Multicore statmemprof API #12381

NickBarnes · 2023-07-17T13:00:27Z

This is a small change to the statmemprof API, part of preparing it for multicore (#11911).

For details, see the comments in gc.mli, or my comment here.

I am breaking the large statmemprof PR (#12379) into a number of small separate ones, some of which are wholly independent. This is the first.

jhjourdan

This API change is a breaking API change. This is fine, since we declared this API as experimental, but still, I would like to understand why it is necessary to add this profile type only for discard. Also, since this is a breaking change, I would prefer not presenting it as a "minor API change", but rather make explicit in the CHANGES file that the function Gc.Memprof.start has changed its type.

stdlib/gc.mli

jhjourdan · 2023-07-17T14:43:42Z

stdlib/gc.mli


-        All the already tracked blocks are discarded. If there are
-        pending postponed callbacks, they may be discarded.
+    val discard : t -> unit


This API is somewhat incoherent, in that it requires a profile value while all the other functions use the "current profile". Any reason for this? Why would discard not work with the current profile?

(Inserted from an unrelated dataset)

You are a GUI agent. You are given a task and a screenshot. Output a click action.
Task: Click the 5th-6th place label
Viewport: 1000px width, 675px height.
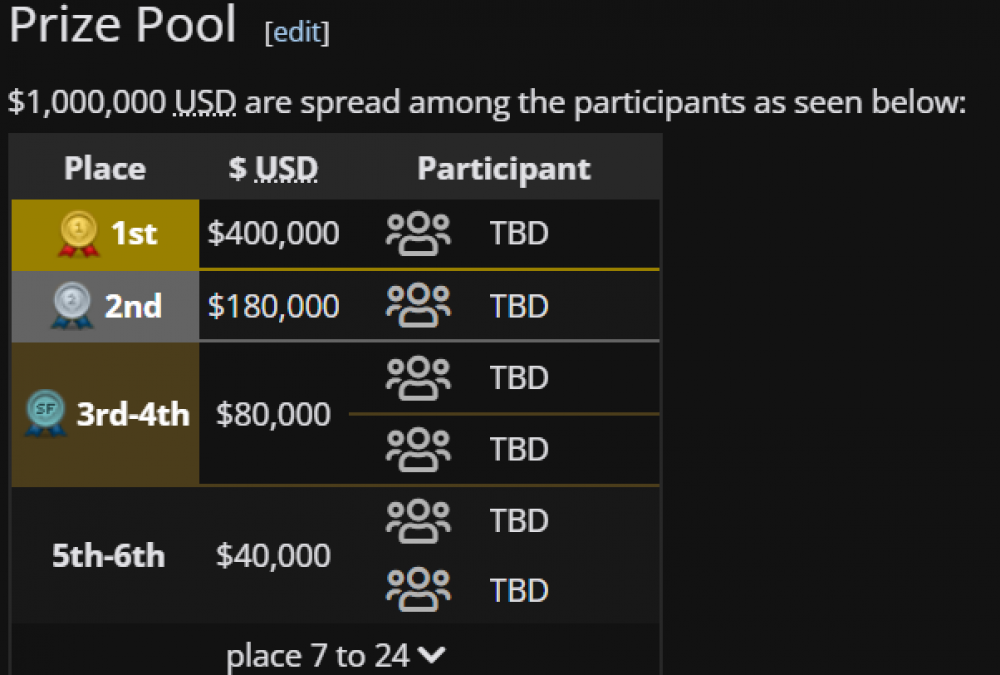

I have to speculate on how this API is implemented, but reasoning in terms of ownership I would expect stop to transfer ownership of the callback state, rather than start; i.e.

val start : [...] -> unit val stop : unit -> t

This would address your point. Again this is making assumptions on what is natural from an implementation standpoint but we don't have the implementation.

Clearly more documentation and/or a better interface is required here. The intention is to allow uses such as a sequence of start/stop pairs, followed by subsequent discard operations on some or all of the resulting profiles. "The current profile" is only meaningful between start and stop.

For example, some highly-phased system (such as a traditional compiler) which is interested in the long-term fate of objects allocated during some particular phase or phases (say: objects allocated during some specific compiler optimization phase). It will call start and stop around the phase, but may not call discard until much later, giving time for allocated objects to be promoted and eventually GCed.

In such a use case, discard is still necessary to give the profiling tool author more control (before discard, as callbacks may run, that profile may cause overhead; after discard, it will not).

The primary motivation of this change is to allow callbacks to run after sampling has stopped. The rest of this design follows from that. (I agree with @gadmm that stop could return the t. Would that be better?)

Speculation isn't really necessary; #12379 (although still messy and buggy) fleshes this interface out. t is a disguised integer, the serial number of an underlying C structure which links to domain- and thread-specific data structures (and inherits objects from them if they terminate).

I had looked at #12379 but I find it hard to read at the moment, and having an overview is helpful anyway.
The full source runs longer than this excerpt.